Supplied data Block Start

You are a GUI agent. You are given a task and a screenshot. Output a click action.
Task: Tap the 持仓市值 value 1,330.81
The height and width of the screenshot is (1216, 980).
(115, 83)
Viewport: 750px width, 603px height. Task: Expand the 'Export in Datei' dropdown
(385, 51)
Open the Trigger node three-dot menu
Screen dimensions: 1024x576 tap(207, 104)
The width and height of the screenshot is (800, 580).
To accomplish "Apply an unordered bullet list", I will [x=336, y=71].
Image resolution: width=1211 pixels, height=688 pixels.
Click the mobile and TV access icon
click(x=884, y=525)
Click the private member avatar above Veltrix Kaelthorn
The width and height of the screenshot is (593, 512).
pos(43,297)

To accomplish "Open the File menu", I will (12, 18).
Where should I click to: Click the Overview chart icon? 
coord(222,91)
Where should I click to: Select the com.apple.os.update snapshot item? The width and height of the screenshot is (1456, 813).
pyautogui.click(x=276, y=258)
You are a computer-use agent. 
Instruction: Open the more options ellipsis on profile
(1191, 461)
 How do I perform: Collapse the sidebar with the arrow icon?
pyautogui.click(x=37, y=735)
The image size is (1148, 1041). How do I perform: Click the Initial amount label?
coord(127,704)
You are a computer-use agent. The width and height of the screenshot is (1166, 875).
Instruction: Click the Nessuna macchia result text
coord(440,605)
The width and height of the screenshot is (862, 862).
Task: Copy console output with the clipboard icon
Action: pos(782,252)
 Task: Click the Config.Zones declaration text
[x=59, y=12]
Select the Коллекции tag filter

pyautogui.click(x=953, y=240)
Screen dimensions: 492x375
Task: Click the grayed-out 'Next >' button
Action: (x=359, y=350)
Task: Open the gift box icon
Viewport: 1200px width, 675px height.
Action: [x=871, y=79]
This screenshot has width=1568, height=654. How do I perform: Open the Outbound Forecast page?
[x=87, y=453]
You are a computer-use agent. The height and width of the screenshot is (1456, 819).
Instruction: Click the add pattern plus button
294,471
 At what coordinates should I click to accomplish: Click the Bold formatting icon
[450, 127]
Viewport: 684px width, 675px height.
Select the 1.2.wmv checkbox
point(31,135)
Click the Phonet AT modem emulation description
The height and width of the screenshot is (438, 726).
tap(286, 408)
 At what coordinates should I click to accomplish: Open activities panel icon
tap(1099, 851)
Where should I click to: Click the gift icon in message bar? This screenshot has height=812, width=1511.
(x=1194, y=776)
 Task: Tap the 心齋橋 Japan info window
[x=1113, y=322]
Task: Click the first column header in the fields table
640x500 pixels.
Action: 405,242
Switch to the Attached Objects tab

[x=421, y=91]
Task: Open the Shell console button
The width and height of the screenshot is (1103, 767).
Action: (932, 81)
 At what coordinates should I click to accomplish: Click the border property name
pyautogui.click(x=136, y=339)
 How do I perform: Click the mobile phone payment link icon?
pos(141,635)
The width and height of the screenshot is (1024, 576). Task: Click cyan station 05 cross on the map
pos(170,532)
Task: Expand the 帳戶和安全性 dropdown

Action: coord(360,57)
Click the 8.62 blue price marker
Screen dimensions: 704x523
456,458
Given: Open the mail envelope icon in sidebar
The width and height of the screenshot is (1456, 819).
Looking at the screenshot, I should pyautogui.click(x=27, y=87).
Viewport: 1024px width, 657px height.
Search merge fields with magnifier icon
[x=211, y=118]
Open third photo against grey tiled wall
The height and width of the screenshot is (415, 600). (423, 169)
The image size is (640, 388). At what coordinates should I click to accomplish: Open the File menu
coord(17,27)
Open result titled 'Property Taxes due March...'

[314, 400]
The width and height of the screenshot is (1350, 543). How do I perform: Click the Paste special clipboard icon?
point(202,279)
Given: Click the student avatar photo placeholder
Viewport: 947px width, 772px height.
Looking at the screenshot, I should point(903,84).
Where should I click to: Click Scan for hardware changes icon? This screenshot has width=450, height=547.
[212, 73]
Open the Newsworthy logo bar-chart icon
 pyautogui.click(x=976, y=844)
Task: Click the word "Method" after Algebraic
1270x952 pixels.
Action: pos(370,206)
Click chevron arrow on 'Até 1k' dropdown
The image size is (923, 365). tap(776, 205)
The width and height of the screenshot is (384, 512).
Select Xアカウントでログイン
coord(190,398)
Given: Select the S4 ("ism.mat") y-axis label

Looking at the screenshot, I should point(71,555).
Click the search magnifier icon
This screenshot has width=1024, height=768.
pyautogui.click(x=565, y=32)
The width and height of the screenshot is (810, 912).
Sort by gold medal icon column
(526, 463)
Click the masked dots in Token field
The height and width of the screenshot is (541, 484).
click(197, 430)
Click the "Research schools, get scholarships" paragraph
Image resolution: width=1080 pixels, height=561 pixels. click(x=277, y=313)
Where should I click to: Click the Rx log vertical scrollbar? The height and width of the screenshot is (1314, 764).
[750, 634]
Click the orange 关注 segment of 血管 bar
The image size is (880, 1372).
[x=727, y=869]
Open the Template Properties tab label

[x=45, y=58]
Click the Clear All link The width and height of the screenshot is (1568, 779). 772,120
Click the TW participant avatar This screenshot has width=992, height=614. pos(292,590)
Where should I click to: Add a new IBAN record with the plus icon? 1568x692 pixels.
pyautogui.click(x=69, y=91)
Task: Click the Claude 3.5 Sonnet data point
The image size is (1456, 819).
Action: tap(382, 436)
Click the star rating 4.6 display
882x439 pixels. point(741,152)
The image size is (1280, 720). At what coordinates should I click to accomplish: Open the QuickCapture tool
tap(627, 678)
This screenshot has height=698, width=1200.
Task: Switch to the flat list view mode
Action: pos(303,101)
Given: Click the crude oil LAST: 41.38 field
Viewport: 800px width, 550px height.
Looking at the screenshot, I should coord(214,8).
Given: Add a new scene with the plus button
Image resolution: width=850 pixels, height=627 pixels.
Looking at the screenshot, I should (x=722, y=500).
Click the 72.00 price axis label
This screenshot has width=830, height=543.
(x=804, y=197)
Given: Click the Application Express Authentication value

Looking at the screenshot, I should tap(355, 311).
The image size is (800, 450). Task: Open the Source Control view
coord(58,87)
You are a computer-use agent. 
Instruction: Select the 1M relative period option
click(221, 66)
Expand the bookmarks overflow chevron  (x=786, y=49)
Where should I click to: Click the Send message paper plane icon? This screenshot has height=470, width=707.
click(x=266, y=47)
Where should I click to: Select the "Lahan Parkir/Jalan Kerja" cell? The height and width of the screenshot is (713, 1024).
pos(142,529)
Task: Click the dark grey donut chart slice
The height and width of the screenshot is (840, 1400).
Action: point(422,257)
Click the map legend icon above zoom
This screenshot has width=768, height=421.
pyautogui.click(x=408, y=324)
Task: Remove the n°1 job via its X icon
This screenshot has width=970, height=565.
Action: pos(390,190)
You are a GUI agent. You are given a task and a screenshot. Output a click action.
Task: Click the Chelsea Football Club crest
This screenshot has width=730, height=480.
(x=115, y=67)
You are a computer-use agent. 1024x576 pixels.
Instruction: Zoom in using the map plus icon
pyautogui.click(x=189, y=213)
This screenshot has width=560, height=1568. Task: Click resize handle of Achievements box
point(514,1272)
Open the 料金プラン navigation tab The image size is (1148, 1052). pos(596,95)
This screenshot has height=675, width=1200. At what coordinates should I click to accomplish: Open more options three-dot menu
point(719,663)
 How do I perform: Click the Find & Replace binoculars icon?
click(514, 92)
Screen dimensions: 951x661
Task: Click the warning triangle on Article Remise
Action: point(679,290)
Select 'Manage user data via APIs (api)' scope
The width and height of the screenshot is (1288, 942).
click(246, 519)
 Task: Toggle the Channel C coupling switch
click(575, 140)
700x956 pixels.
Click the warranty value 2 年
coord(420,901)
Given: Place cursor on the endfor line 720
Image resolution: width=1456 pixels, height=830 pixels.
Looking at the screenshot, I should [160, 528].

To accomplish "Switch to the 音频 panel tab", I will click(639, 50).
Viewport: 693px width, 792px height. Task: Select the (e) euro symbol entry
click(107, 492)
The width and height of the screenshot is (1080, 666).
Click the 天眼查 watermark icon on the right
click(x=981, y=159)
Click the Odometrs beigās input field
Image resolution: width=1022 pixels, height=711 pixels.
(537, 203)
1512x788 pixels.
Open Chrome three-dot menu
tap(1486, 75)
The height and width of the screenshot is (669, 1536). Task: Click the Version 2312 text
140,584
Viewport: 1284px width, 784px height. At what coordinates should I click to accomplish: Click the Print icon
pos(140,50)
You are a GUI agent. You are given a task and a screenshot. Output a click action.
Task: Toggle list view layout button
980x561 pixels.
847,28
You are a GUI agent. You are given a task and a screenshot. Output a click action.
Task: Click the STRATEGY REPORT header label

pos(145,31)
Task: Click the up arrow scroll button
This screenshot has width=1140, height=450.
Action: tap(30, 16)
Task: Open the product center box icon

Supplied data Block End

■ What you have to do
With the line holding "The image size is (1148, 1041)." as the first and the line holding "You are a computer-use agent. The width" as the last, set down that range of the entries above exactly, and nothing else.

■ Response box
The image size is (1148, 1041). How do I perform: Click the Initial amount label?
coord(127,704)
You are a computer-use agent. The width and height of the screenshot is (1166, 875).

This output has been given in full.